Malgré un conseil municipal minoritaire, l’opposition a de la difficulté à être visible sur différents enjeux, et ce, malgré le fait que Claude Villeneuve fait de grands efforts pour exister. Celui-ci semble d’ailleurs vouloir changer de stratégie en passant de la collaboration à l’attaque dirigée. Son défi sera de se trouver un positionnement politique où il pourra se démarquer en étant constructif et en élevant le débat, puisque toutes ses attaques plus virulentes face à un maire bon enfant résonnent bizarrement.
- Note sur dix pour le maire Marchand: 8/10
Alexandre Boucher
Vice-président principal au cabinet de relations publiques NATIONAL, spécialiste de la gestion de crise, d’enjeux et d’image, des relations gouvernementales et de la formation de porte-parole
Que pensez-vous de la performance de Bruno Marchand pour sa première année à la mairie de Québec?
Par rapport à la précédente administration, Bruno Marchand s’illustre par un changement de ton et d’approche. Bien en selle, il s’est affranchi de toute comparaison avec son prédécesseur reconnu pour sa forte personnalité.
Il se greffe parfaitement à la nouvelle génération d’élus municipaux – dynamiques et lucides face aux enjeux contemporains – qui ont été élus à la tête des plus grandes villes du Québec.
Le bon coup
Habile communicateur, les réflexes du maire sont bien aiguisés pour un néophyte en politique. Dans le mois suivant son élection, une crise impliquant le SPVQ lui a rapidement permis d’asseoir son leadership.
Dans un contexte inflationniste, ses décisions de plafonner la hausse du compte de taxes à 2,5% et de limiter le salaire des élus ont été bien accueillies, en plus de mettre une pression sur les maires des autres régions partout au Québec.
Après avoir appuyé mollement le tramway durant la campagne électorale municipale, le maire le défend aujourd’hui avec vigueur et conviction.
Ironiquement, l’absence d’études sur le troisième lien lui permet de maintenir sa position ambiguë dans ce dossier polarisant. Le temps que les études soient complétées (et dévoilées), le fardeau de la preuve appartient au gouvernement provincial, ce qui, sur le plan politique, le sert bien.
Le mauvais coup
La ville de Québec est gagnante lorsque le maire de Québec, le ministre responsable de la région de Québec et le représentant du gouvernement fédéral travaillent main dans la main.
Après un règne tendu entre le gouvernement caquiste et M. Labeaume, on se serait attendu à une relation beaucoup plus cordiale entre M. Marchand et Geneviève Guilbault.
Suivant la nomination de Jonatan Julien, il appartient à M. Marchand de rebâtir les ponts avec le gouvernement caquiste à l’instar de la belle complicité que le maire semble avoir développée avec Jean-Yves Duclos.
Est-ce la faune médiatique qui n’en a que pour le maire ou M. Marchand porte ombrage aux membres de son équipe? Quoi qu’il en soit, les élus de Québec Forte et Fière mériteraient d’être davantage mis en évidence d’autant plus que l’équipe du maire recèle de personnes talentueuses.
Que pensez-vous de la performance du chef de l’opposition, Claude Villeneuve, pour sa première année de mandat?

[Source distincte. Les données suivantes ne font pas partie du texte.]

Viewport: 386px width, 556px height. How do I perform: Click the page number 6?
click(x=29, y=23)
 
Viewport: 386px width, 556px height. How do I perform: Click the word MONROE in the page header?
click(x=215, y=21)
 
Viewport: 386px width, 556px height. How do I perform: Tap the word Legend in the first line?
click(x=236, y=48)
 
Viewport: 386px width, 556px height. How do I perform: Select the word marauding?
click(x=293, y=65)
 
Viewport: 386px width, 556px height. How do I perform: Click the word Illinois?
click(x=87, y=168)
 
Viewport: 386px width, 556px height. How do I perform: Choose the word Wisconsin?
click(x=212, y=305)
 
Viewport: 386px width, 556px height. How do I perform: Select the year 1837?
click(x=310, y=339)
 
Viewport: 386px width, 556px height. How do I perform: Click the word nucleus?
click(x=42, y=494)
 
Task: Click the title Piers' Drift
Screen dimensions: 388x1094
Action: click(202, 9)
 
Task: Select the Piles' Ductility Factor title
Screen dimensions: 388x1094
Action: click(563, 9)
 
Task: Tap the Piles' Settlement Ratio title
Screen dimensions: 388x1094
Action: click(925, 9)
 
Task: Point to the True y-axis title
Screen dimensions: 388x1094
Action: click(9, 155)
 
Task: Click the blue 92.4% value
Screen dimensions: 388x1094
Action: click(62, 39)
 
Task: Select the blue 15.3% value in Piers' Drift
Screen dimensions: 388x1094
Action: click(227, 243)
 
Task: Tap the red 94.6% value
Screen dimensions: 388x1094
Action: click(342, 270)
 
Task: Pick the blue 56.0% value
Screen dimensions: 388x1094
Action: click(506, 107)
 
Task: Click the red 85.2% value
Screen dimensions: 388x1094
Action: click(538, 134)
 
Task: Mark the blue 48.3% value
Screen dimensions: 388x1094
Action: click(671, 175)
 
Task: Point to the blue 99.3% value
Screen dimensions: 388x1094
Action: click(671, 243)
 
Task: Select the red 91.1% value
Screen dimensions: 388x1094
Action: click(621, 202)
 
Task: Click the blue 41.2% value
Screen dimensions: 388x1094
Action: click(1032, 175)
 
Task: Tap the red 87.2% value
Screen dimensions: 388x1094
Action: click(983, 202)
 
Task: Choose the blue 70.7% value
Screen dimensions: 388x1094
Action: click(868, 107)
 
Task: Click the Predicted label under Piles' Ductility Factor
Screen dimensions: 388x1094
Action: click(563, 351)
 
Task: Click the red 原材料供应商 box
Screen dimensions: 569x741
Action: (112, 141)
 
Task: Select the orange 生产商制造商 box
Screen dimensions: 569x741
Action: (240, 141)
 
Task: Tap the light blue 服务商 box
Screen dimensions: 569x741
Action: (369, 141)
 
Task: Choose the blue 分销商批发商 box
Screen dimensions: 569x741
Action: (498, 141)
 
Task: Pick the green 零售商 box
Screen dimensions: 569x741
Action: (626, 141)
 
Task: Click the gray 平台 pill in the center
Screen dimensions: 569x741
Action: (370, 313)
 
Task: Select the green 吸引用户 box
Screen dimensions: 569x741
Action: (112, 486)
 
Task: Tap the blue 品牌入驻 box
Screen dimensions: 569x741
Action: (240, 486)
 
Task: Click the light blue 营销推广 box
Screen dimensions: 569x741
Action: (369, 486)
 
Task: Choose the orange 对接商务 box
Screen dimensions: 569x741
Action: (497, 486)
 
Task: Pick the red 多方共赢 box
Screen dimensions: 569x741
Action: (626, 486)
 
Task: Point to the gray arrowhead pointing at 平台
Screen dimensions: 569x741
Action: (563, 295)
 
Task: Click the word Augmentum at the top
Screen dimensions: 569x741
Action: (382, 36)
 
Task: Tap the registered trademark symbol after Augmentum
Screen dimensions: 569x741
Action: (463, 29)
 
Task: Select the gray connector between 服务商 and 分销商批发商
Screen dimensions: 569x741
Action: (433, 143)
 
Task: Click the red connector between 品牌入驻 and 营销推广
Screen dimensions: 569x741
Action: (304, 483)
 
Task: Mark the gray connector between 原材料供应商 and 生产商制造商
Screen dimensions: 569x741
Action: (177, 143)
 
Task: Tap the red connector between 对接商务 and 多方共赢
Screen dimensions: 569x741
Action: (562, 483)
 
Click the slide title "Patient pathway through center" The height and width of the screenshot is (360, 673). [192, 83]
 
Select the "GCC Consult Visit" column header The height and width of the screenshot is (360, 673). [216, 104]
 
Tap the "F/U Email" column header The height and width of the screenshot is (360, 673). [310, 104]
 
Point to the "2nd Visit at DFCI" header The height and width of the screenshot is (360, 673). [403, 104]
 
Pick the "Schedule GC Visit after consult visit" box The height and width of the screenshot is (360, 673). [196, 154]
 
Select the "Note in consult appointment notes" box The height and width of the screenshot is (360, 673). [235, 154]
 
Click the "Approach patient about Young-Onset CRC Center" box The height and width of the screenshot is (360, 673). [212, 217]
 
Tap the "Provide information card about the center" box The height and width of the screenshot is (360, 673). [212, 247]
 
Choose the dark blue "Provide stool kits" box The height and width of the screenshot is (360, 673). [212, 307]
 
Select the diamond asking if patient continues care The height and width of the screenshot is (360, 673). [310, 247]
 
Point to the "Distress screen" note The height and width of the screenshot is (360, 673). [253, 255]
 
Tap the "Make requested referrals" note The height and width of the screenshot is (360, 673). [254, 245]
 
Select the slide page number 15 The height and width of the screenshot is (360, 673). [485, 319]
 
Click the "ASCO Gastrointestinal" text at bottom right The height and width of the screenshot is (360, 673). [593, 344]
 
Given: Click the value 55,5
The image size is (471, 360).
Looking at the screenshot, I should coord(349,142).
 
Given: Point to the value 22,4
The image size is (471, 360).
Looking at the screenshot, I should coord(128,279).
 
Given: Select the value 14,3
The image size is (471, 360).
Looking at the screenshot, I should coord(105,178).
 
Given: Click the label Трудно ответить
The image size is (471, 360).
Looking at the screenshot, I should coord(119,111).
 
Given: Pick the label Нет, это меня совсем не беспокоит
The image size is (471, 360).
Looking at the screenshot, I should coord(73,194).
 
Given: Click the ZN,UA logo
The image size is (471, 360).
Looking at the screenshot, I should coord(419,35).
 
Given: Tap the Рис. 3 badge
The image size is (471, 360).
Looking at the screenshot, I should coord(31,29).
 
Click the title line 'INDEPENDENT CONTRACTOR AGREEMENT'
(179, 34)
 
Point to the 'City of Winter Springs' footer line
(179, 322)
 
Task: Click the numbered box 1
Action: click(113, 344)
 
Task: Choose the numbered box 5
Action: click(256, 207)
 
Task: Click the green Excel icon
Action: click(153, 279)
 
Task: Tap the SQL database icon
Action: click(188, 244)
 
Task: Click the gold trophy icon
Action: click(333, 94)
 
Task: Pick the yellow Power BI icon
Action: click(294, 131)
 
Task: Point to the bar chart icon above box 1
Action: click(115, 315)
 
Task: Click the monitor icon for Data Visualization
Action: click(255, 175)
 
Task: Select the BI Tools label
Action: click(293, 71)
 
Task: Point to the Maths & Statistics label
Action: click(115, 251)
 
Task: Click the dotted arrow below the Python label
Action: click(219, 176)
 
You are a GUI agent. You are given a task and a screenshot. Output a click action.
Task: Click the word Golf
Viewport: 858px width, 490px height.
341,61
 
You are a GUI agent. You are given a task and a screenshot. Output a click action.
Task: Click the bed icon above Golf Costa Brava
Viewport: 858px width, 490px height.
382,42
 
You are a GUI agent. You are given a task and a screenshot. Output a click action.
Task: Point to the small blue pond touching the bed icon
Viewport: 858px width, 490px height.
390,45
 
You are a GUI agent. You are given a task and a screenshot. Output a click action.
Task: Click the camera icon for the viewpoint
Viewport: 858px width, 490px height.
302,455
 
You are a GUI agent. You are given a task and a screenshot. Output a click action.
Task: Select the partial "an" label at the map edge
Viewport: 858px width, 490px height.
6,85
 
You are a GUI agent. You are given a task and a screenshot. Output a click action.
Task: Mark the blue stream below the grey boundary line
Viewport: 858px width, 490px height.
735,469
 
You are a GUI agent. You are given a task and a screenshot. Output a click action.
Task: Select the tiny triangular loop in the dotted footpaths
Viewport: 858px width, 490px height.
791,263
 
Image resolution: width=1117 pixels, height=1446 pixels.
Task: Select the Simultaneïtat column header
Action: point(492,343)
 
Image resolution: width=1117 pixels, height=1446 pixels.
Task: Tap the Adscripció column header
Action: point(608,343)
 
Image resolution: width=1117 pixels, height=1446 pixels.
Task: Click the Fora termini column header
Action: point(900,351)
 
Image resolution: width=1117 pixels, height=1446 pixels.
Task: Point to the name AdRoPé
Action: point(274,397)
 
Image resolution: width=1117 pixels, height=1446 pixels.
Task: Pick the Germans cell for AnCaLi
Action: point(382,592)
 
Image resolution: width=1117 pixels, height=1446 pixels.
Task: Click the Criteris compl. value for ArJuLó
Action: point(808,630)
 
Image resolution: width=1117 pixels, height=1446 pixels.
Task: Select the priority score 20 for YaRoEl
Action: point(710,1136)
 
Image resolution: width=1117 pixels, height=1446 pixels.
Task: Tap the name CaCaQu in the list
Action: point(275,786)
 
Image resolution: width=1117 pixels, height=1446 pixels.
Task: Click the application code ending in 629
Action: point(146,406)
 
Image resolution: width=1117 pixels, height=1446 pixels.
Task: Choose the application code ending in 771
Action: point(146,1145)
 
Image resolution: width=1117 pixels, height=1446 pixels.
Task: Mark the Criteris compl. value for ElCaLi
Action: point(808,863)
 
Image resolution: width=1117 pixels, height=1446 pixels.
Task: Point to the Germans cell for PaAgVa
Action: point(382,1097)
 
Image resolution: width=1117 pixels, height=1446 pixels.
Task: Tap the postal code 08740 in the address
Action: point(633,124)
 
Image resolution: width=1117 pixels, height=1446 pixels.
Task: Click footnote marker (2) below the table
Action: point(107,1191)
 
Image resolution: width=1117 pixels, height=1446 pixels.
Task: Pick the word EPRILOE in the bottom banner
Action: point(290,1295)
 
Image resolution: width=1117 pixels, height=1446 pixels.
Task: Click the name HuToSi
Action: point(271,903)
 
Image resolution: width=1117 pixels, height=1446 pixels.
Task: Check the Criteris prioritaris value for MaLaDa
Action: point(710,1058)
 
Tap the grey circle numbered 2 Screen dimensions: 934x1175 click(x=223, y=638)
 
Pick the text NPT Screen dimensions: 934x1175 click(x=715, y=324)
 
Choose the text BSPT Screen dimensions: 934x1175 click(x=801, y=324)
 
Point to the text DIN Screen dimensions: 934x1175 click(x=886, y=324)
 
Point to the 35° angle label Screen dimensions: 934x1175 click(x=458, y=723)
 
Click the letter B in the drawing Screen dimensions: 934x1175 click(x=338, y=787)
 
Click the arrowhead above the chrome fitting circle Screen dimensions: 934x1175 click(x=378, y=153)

Devant un maire aussi populaire, difficile pour des oppositions en reconstruction de tirer leur épingle du jeu.
Ayant longtemps œuvré sur la scène provinciale, Claude Villeneuve intervient beaucoup sur des dossiers dont la responsabilité incombe, plus souvent qu’autrement, au gouvernement du Québec.
Après avoir dénoncé l’expulsion d’une élue de son parti du comité exécutif, il découvre, à son tour, les limites de la politique autrement et de la collaboration transpartisane, en choisissant de quitter le comité sur la réalisation du tramway.
De son côté, Éric R. Mercier a fait de Québec 21 un véritable vaudeville d’un pathétisme désolant.